*Passage to read*.
Numerous studies in different countries throughout the world have shown that 30-60% of schizophrenia patients, when treated with antipsychotic drugs, receive two or more antipsychotics simultaneously.
Reasons for antipsychotic polypharmacy are not often well described, they might be insufficient efficacy (was the maximal tolerable dosage given?), tolerability problems (severe or transient, treatable by other drugs?) or an “unfinished switching procedure”: Cross-tapering from antipsychotic A to antipsychotic B is stopped halfway at a reduced dosage of A and a sub-therapeutic dosage of B, because this combination seems to work. However, it is not known whether B alone would be better.
Most often, antipsychotics with different receptor binding and side effect profiles are combined, although scientific evidence supporting the common practice is rather limited. Most controlled studies did not reveal an advantage of the combination versus monotherapy. Particularly for clozapine, where anecdotal reports and open trials indicated the usefulness of a combination with amisulpride, aripiprazole or risperidone, double-blind trials were mostly negative. However, in individual patients, hard or impossible to define, well-reflected combinations might be justified.

*Task item A*.
In the passage on antipsychotic polypharmacy, what percentage of schizophrenia patients treated with antipsychotic drugs receive two or more antipsychotics at the same time?
*Task item B*.
In the passage on antipsychotic polypharmacy, take the part that opens with the words containing "Most often, antipsychotics" and closes with "might be justified.", and write it out again with "monotherapy" swapped for "single-drug treatment".
*Task item C*.
Condense the paragraph of the passage on antipsychotic polypharmacy that begins "Most often, antipsychotics with different receptor binding" into a short bulleted list that keeps its main facts.

*Entries provided*.
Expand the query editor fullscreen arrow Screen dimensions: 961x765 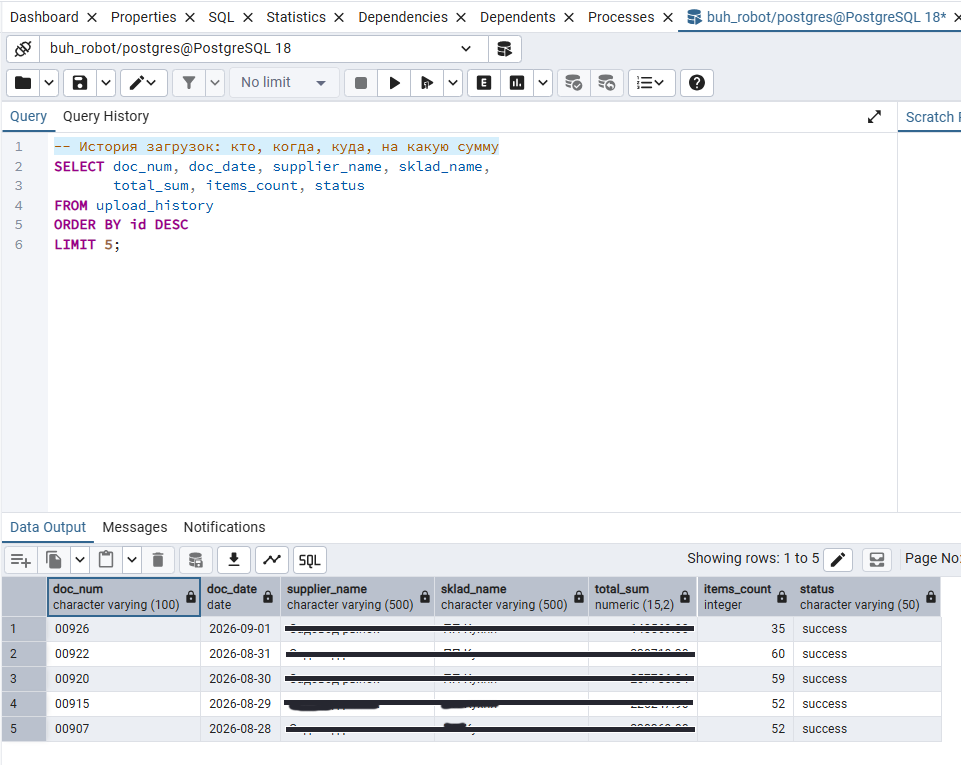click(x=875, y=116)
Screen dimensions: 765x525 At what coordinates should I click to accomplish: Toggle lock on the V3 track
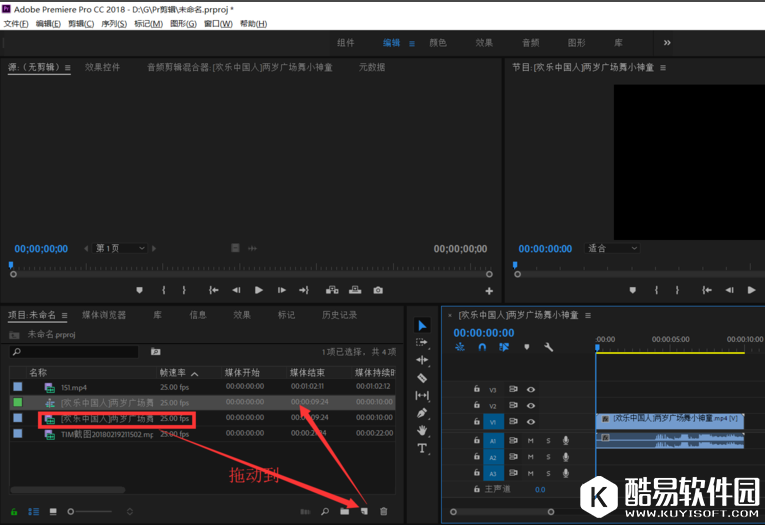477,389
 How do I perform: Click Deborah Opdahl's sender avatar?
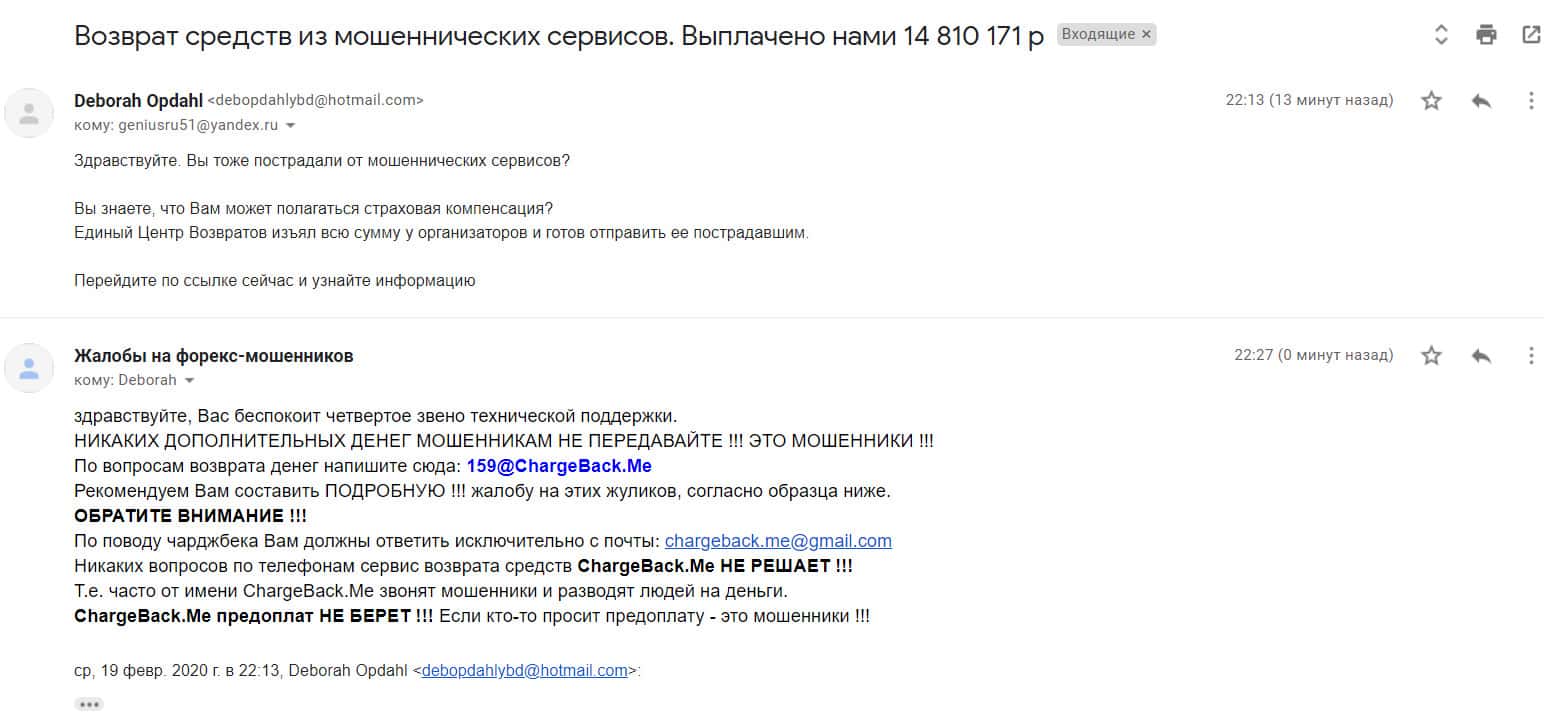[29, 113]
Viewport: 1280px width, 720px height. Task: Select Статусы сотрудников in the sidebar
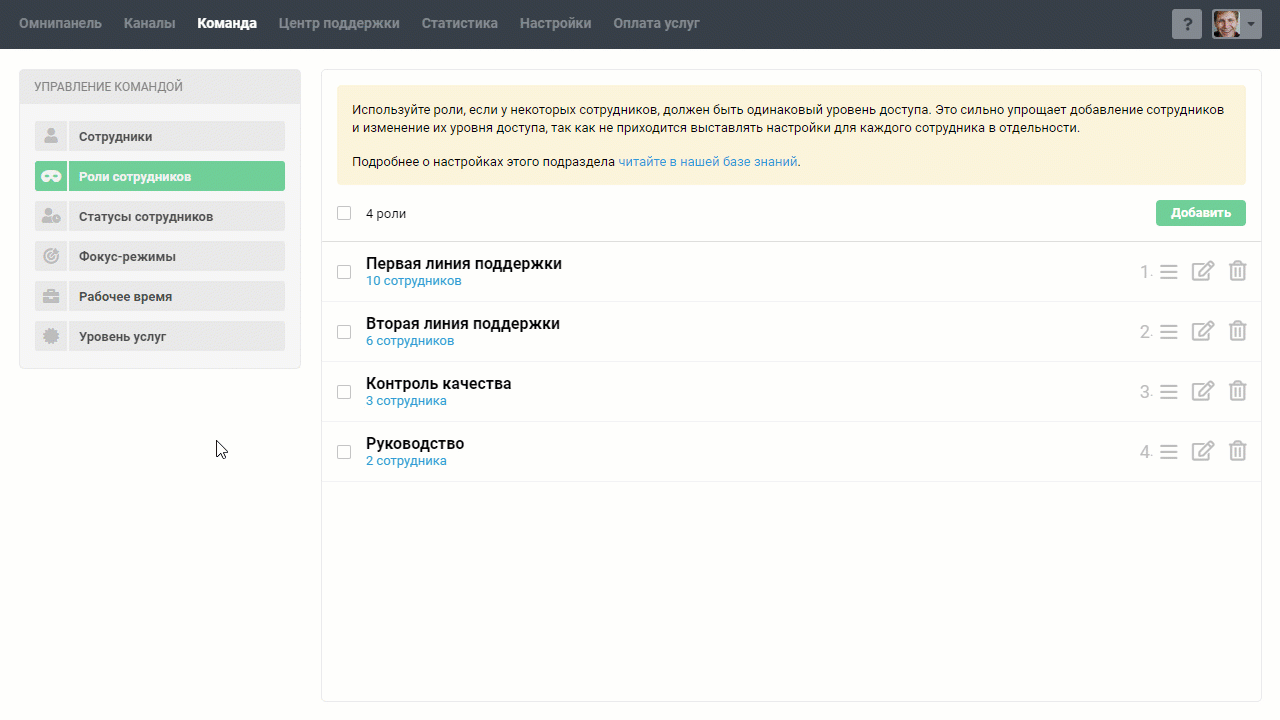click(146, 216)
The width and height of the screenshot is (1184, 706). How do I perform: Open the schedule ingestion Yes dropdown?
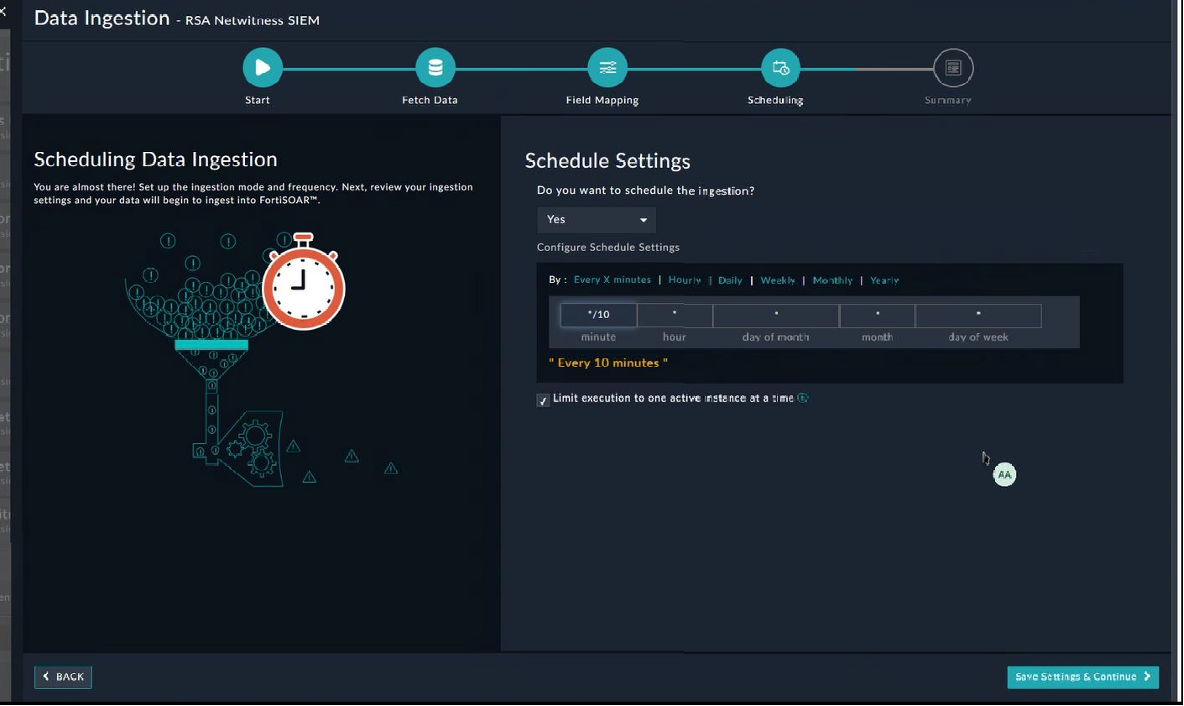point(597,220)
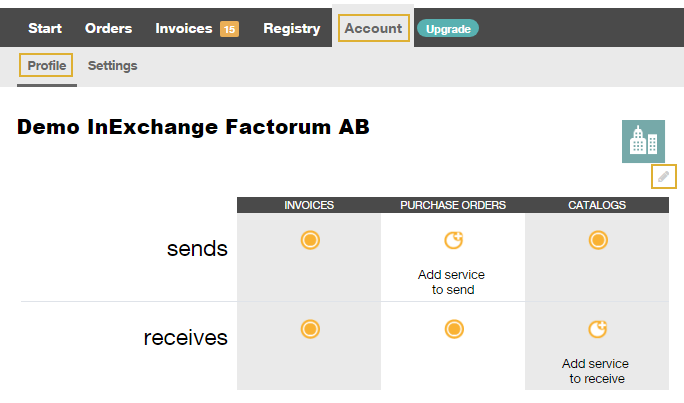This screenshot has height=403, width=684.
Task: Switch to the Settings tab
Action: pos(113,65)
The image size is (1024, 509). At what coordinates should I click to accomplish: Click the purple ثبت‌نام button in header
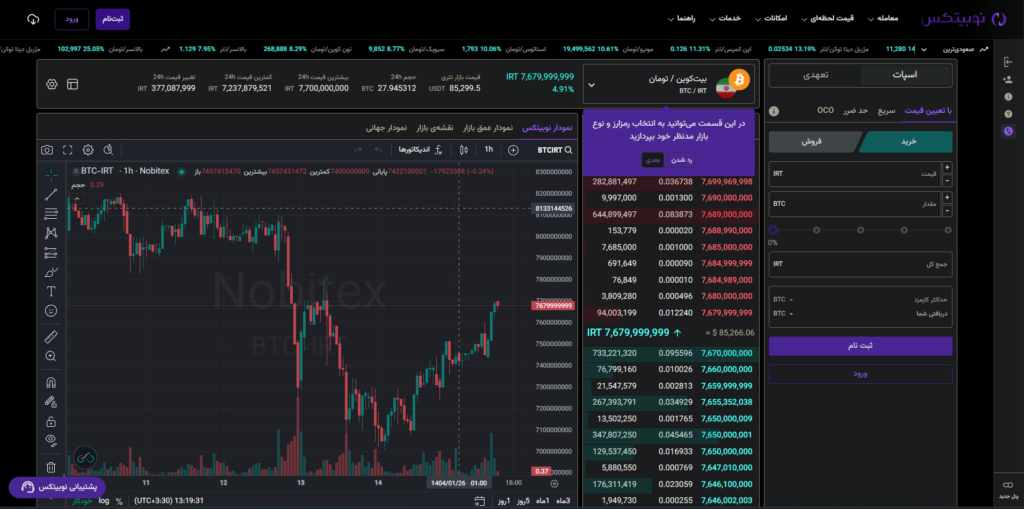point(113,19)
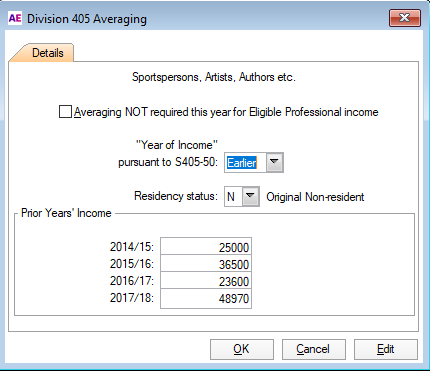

*Written answer A*.
30-60%

*Written answer B*.
Most often, antipsychotics with different receptor binding and side effect profiles are combined, although scientific evidence supporting the common practice is rather limited. Most controlled studies did not reveal an advantage of the combination versus single-drug treatment. Particularly for clozapine, where anecdotal reports and open trials indicated the usefulness of a combination with amisulpride, aripiprazole or risperidone, double-blind trials were mostly negative. However, in individual patients, hard or impossible to define, well-reflected combinations might be justified.

*Written answer C*.
- Combined antipsychotics usually differ in receptor binding and side effect profiles, though scientific evidence for this common practice is rather limited.
- Most controlled studies found no advantage of combination over monotherapy.
- For clozapine combined with amisulpride, aripiprazole or risperidone, anecdotal reports and open trials suggested usefulness, but double-blind trials were mostly negative.
- Well-reflected combinations might still be justified in individual patients, who are hard or impossible to define.